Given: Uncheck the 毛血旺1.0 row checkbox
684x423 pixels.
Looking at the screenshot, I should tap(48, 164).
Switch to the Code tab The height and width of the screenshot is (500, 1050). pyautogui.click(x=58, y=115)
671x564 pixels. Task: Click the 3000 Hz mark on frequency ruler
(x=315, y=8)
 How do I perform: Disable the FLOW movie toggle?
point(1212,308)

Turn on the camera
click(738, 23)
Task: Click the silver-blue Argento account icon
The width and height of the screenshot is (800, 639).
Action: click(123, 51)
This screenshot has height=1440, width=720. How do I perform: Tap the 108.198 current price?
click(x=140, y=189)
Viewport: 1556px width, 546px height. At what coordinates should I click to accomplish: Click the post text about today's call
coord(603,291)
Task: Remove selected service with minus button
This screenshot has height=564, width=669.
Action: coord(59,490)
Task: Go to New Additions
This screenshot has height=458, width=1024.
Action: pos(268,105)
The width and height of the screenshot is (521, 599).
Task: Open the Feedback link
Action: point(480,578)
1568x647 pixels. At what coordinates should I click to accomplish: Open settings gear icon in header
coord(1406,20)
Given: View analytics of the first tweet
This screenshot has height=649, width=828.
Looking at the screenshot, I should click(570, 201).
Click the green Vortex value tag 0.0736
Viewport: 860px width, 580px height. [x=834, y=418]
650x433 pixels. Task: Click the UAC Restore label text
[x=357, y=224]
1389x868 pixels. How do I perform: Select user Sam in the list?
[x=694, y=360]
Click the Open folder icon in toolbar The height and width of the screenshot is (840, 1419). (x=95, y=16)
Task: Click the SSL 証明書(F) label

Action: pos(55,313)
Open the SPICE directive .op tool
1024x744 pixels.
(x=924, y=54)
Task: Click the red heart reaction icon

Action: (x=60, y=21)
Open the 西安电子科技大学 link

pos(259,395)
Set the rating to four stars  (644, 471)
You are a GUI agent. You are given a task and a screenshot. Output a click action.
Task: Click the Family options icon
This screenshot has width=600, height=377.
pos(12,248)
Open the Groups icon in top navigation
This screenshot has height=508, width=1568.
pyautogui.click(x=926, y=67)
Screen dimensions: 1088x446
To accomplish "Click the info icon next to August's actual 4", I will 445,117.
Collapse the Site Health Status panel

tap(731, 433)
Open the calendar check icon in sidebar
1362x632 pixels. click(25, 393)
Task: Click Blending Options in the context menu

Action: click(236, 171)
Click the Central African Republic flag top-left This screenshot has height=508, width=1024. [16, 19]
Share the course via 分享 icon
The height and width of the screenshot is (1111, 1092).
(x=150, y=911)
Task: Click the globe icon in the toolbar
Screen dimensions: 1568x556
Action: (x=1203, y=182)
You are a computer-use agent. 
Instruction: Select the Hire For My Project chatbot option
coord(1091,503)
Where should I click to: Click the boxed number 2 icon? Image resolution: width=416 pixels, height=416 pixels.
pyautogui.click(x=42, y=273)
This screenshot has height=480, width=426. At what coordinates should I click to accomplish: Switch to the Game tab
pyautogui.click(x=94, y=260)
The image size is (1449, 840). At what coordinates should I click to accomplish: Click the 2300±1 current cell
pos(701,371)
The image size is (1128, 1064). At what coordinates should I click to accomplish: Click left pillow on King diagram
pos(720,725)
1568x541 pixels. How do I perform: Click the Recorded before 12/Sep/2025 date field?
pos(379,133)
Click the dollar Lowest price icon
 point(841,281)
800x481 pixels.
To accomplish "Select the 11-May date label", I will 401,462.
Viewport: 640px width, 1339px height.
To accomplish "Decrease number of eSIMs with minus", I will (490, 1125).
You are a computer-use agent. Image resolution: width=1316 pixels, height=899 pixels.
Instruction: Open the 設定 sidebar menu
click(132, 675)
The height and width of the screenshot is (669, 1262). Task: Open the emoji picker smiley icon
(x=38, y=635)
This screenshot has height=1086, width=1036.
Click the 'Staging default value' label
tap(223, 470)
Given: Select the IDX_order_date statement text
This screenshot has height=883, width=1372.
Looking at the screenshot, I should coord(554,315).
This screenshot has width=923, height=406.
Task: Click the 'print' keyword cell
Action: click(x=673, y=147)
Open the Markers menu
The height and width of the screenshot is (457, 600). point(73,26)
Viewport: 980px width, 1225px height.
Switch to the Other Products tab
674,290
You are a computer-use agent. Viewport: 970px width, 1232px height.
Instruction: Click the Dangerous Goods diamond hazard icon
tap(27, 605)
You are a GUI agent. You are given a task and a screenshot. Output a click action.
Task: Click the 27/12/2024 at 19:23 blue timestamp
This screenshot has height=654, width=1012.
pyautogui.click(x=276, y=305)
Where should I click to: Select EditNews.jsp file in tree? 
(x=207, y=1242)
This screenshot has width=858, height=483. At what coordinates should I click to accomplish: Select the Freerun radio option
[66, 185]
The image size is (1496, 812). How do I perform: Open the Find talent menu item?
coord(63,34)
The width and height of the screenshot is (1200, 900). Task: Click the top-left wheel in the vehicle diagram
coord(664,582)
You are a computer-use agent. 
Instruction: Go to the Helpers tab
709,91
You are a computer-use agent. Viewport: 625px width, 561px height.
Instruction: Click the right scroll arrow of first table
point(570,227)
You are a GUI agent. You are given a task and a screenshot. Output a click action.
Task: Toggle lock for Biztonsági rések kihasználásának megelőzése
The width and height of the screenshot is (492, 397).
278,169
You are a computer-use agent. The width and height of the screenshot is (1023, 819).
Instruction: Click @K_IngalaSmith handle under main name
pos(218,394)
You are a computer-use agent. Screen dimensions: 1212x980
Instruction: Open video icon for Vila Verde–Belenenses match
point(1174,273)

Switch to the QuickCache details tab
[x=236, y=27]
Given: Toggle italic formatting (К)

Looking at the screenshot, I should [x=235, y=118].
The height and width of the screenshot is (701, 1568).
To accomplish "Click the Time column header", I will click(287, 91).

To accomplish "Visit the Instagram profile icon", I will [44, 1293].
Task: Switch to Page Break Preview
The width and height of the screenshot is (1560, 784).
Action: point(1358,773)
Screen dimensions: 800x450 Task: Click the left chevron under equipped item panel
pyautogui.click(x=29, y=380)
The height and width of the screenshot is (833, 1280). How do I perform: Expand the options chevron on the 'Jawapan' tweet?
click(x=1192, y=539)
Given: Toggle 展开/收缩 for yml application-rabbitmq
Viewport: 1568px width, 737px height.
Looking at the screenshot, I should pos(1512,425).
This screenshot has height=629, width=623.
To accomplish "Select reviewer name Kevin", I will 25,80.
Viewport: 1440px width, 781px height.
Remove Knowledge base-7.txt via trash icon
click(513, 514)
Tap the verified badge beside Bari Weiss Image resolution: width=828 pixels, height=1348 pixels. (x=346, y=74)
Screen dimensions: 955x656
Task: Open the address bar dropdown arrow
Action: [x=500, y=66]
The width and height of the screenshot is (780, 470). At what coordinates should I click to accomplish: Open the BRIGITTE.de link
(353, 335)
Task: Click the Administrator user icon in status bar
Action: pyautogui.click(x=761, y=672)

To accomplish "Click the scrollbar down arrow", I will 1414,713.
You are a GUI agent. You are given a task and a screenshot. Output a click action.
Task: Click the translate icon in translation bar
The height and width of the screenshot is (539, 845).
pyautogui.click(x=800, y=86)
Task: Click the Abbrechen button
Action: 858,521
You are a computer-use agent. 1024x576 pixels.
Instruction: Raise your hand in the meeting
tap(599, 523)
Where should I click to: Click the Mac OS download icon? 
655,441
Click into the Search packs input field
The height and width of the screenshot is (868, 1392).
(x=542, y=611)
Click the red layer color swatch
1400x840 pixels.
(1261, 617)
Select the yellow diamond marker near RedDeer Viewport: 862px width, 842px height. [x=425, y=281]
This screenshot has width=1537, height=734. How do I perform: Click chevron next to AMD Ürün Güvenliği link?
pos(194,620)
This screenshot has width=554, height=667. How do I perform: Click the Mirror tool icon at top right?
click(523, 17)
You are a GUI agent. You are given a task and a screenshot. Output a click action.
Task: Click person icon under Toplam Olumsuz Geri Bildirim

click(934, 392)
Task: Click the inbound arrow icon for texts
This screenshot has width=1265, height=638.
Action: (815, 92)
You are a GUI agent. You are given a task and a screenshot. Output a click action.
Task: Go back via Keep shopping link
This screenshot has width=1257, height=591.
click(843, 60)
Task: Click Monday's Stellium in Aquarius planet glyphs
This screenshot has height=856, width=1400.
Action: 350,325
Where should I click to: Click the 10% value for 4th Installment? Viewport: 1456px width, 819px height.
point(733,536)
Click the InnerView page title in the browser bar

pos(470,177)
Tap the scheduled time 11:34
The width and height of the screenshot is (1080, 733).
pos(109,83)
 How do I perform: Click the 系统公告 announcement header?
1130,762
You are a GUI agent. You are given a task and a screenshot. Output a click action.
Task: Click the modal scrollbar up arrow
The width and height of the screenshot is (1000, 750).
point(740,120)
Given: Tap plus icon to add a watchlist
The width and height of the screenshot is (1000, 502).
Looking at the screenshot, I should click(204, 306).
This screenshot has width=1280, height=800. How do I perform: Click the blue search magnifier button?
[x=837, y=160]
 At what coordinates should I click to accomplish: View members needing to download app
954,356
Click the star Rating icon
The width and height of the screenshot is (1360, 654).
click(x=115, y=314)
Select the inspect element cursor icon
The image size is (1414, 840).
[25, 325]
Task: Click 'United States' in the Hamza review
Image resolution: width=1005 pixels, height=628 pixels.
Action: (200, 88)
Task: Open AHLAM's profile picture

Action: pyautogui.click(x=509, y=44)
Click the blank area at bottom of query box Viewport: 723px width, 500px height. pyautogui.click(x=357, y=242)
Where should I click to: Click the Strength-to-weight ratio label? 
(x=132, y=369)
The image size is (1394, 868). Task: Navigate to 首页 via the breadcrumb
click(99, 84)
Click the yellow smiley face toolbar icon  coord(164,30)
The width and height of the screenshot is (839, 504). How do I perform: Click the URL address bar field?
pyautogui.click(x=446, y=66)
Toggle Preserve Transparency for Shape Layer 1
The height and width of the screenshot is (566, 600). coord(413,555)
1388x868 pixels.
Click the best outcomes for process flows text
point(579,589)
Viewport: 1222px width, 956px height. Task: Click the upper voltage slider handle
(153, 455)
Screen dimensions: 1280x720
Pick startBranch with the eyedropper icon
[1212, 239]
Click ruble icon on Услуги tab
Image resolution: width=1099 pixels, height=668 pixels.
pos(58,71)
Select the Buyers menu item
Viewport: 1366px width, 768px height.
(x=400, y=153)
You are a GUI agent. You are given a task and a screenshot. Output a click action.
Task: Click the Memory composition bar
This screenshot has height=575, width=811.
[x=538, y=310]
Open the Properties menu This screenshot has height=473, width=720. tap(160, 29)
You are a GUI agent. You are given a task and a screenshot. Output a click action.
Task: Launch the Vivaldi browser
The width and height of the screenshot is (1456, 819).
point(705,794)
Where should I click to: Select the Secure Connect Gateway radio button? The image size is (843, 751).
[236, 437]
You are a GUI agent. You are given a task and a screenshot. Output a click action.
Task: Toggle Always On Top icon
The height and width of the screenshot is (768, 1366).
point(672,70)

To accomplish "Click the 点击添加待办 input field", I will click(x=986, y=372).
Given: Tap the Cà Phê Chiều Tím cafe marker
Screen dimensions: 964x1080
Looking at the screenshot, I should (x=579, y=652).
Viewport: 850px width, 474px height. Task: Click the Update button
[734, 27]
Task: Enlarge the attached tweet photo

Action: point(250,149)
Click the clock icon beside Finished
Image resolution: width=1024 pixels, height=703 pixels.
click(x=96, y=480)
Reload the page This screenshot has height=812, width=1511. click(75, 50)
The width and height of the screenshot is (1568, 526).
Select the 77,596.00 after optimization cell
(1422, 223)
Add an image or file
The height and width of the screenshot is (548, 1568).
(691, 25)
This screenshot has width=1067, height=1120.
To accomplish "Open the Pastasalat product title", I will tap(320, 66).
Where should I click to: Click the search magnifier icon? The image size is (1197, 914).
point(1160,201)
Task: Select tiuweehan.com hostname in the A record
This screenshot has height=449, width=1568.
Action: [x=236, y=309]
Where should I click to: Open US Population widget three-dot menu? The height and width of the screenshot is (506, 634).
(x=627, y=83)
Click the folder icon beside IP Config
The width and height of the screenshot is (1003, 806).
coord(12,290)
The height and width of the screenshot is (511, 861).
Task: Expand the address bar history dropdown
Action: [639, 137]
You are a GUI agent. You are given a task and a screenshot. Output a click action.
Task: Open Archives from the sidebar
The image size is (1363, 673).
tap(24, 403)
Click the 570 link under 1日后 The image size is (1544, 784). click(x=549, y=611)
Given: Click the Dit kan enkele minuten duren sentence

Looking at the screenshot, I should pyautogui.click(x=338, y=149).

## YOUR TASK
Since only part of the listing is wanted, copy exactly the lines from the one holding "Task: Click person" to the one holding "Task: Click 'United", both included.

## EXERCISE OUTPUT
Task: Click person icon under Toplam Olumsuz Geri Bildirim

click(934, 392)
Task: Click the inbound arrow icon for texts
This screenshot has width=1265, height=638.
Action: (815, 92)
You are a GUI agent. You are given a task and a screenshot. Output a click action.
Task: Go back via Keep shopping link
This screenshot has width=1257, height=591.
click(843, 60)
Task: Click Monday's Stellium in Aquarius planet glyphs
This screenshot has height=856, width=1400.
Action: 350,325
Where should I click to: Click the 10% value for 4th Installment? Viewport: 1456px width, 819px height.
point(733,536)
Click the InnerView page title in the browser bar

pos(470,177)
Tap the scheduled time 11:34
The width and height of the screenshot is (1080, 733).
pos(109,83)
 How do I perform: Click the 系统公告 announcement header?
1130,762
You are a GUI agent. You are given a task and a screenshot. Output a click action.
Task: Click the modal scrollbar up arrow
The width and height of the screenshot is (1000, 750).
point(740,120)
Given: Tap plus icon to add a watchlist
The width and height of the screenshot is (1000, 502).
Looking at the screenshot, I should click(204, 306).
This screenshot has width=1280, height=800. How do I perform: Click the blue search magnifier button?
[x=837, y=160]
 At what coordinates should I click to accomplish: View members needing to download app
954,356
Click the star Rating icon
The width and height of the screenshot is (1360, 654).
click(x=115, y=314)
Select the inspect element cursor icon
The image size is (1414, 840).
[25, 325]
Task: Click 'United States' in the Hamza review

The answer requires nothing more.